<<<<

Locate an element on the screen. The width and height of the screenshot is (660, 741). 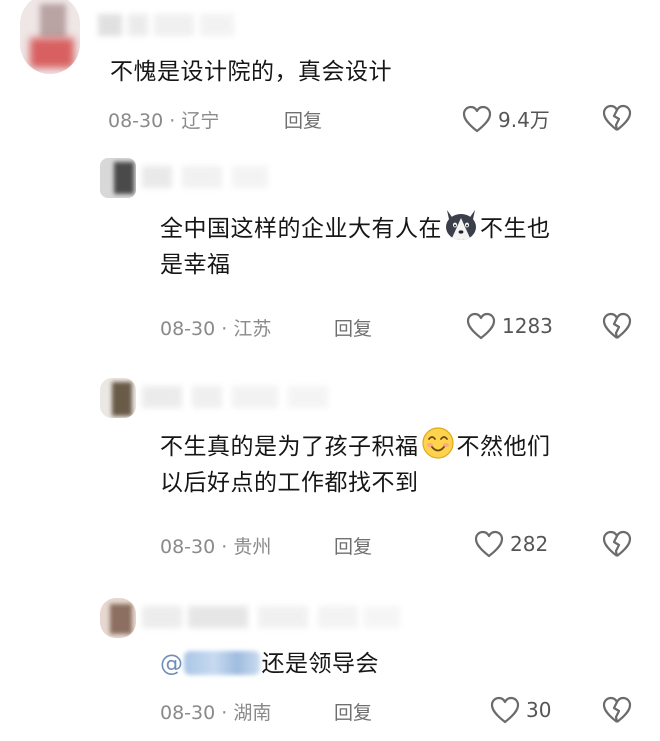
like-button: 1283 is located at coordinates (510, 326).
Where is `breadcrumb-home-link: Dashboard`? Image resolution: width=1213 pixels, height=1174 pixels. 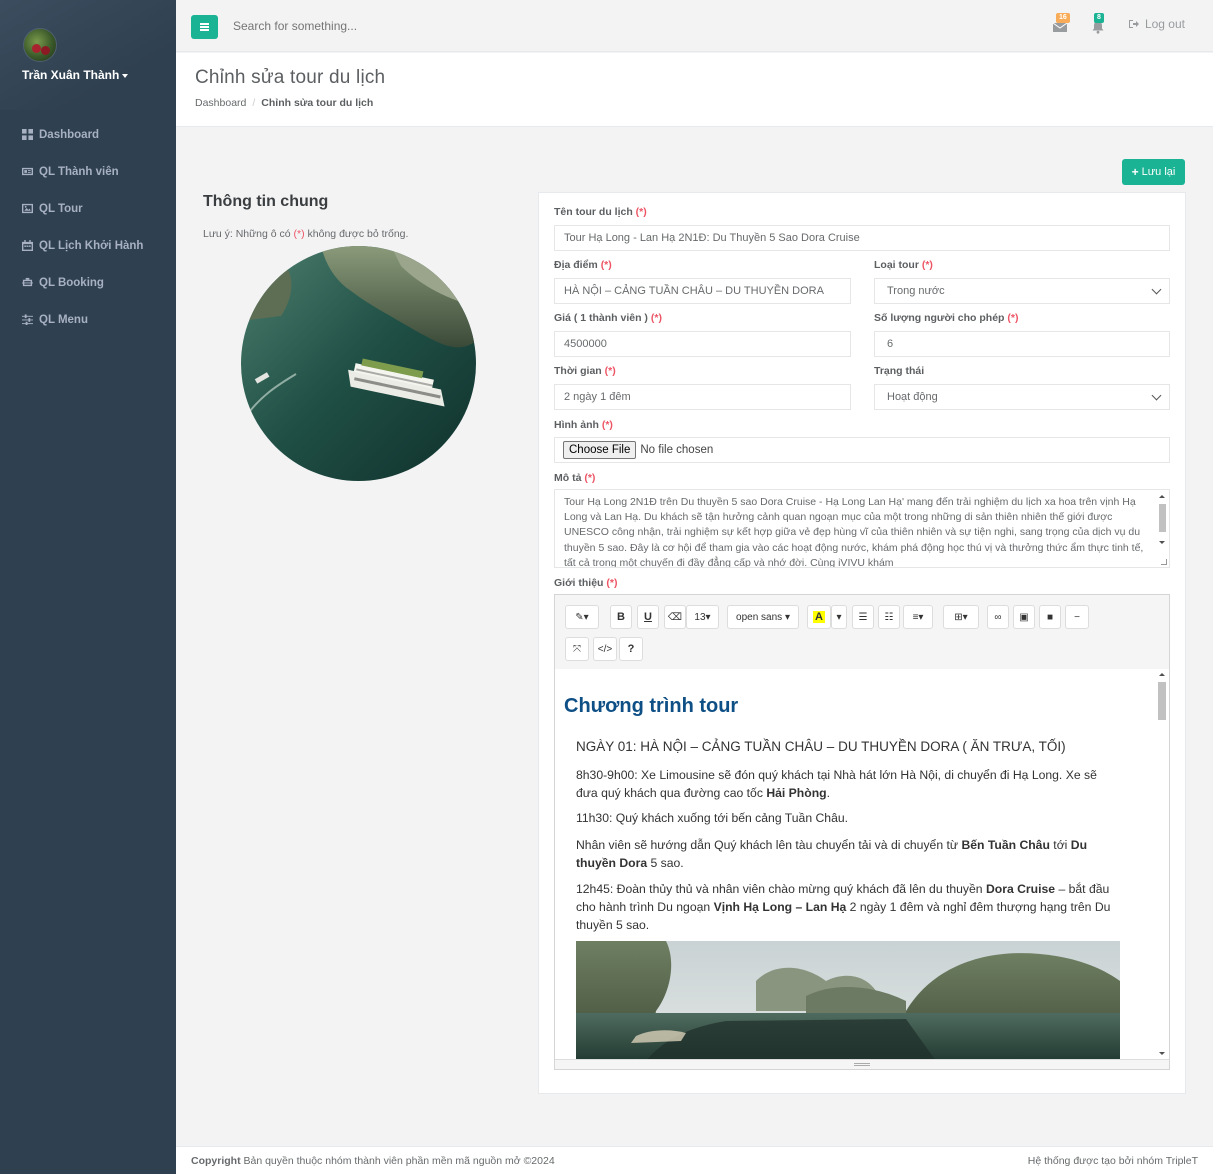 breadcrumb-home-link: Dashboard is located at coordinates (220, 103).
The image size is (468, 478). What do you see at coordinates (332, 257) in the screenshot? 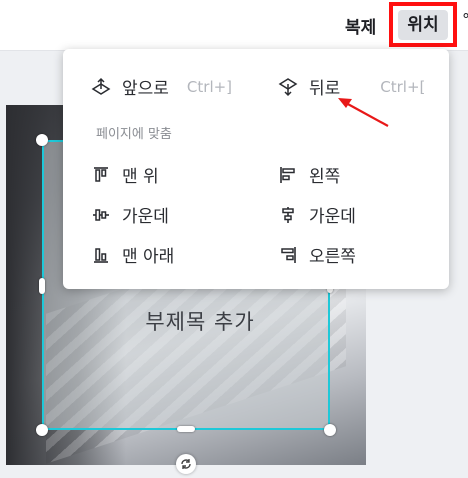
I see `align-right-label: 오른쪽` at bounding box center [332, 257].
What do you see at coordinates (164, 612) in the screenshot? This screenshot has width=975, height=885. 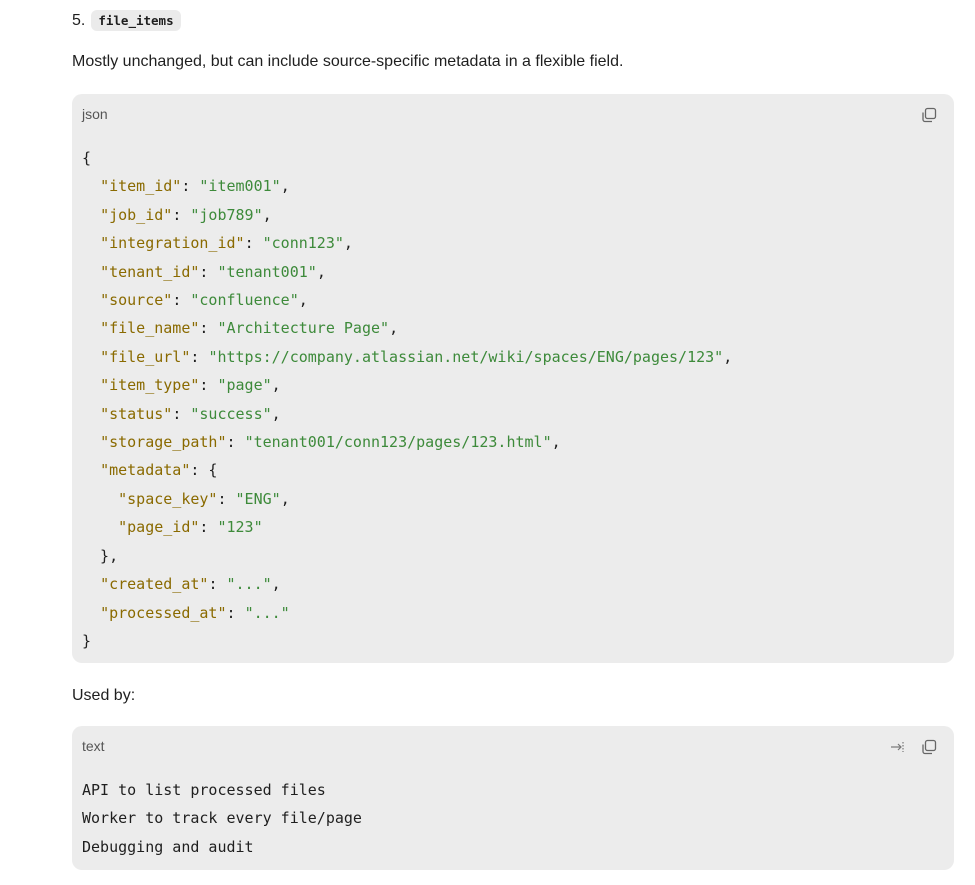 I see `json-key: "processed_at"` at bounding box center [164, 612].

>>>>
<<<<

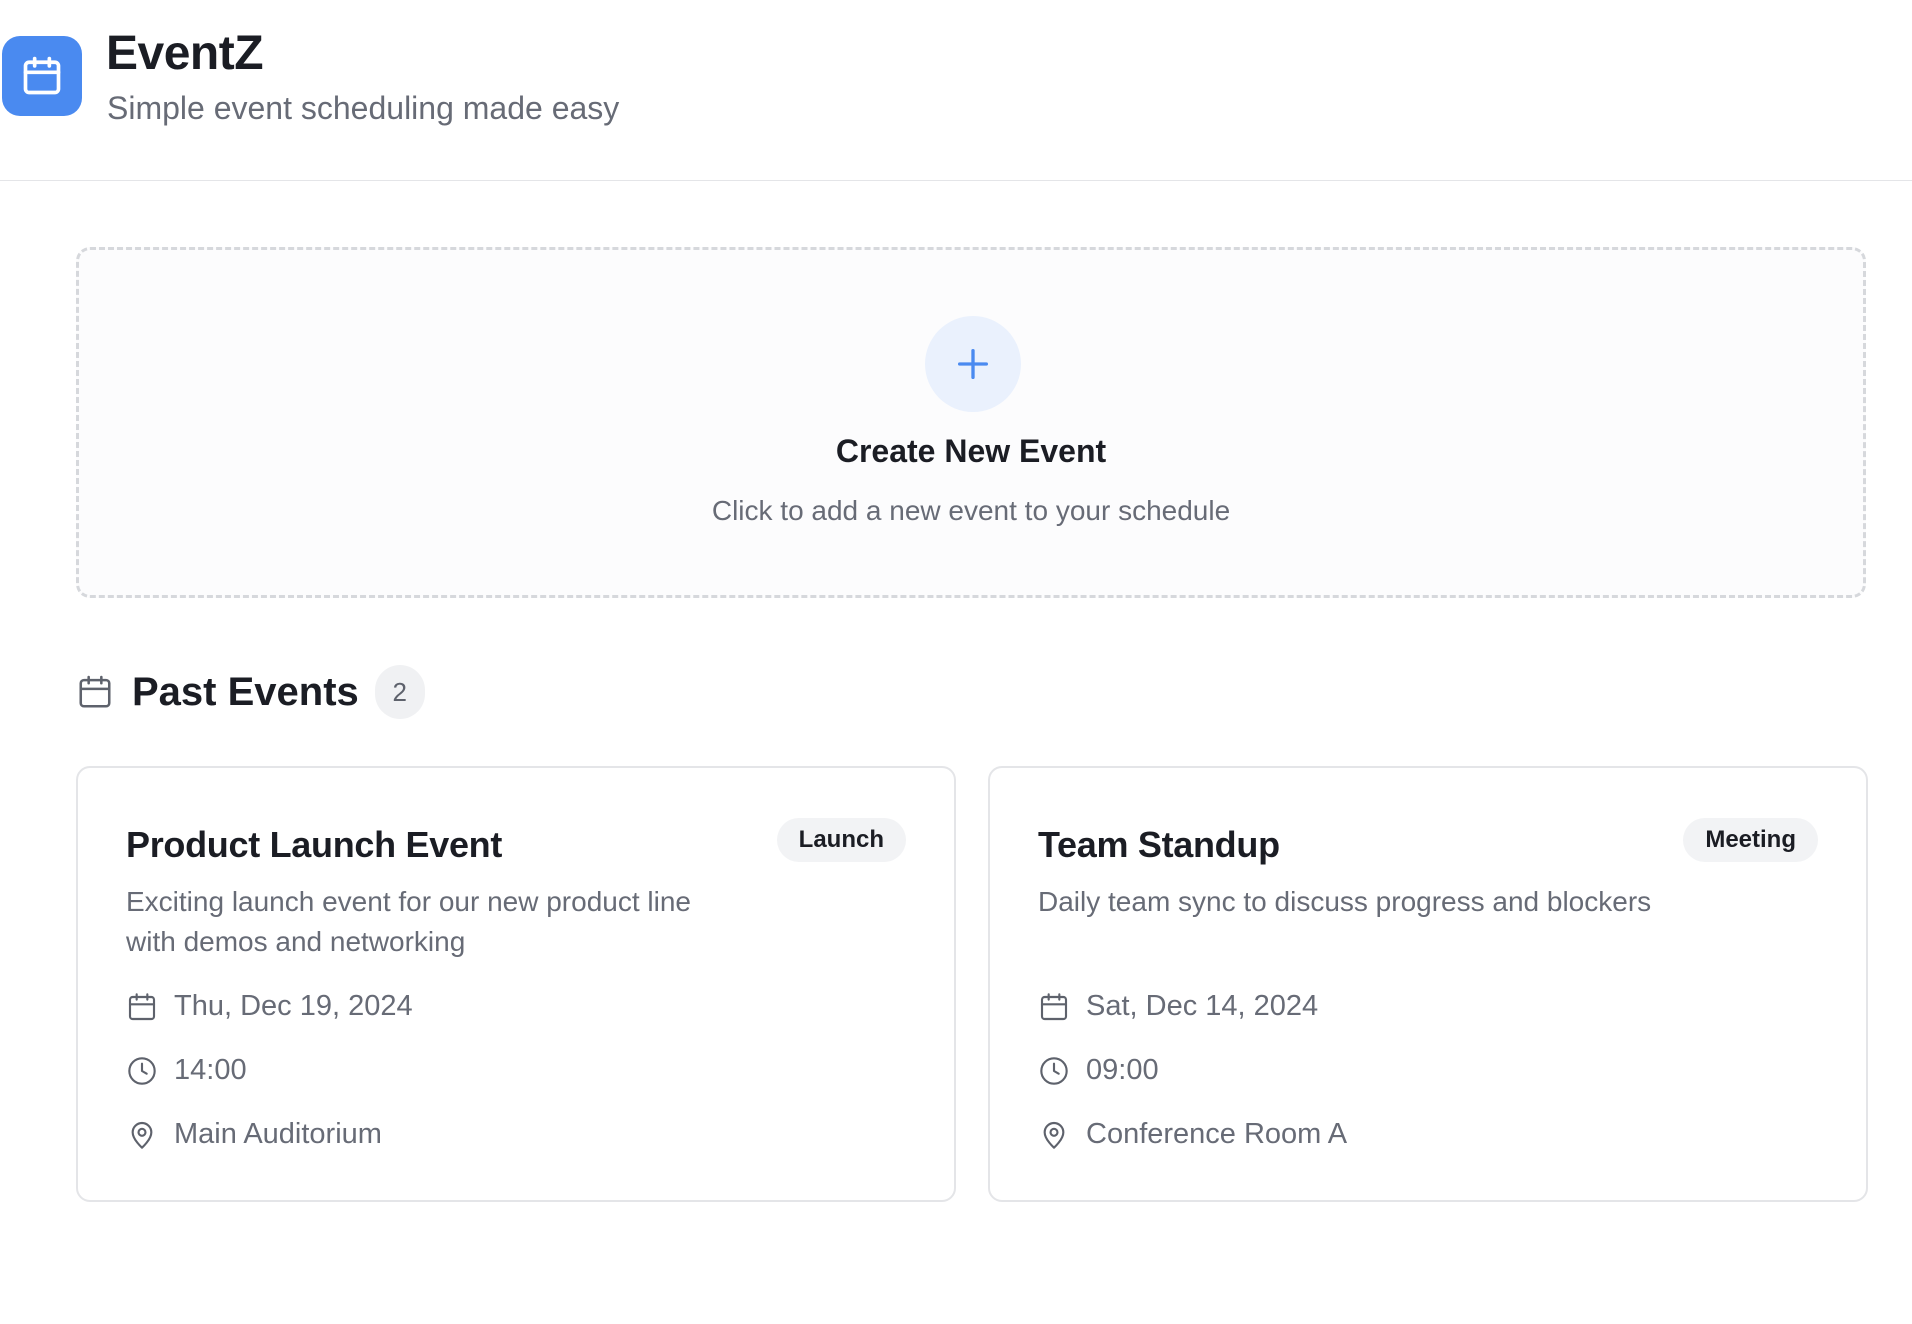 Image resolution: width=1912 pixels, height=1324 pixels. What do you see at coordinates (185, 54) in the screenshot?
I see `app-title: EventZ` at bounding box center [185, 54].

>>>>

■ Task details:
Retype the lines of the listing from the line with "Image resolution: width=1912" up to and including the line with "center [185, 54].", leaving the pictures out.

■ Response area:
 Image resolution: width=1912 pixels, height=1324 pixels. What do you see at coordinates (185, 54) in the screenshot?
I see `app-title: EventZ` at bounding box center [185, 54].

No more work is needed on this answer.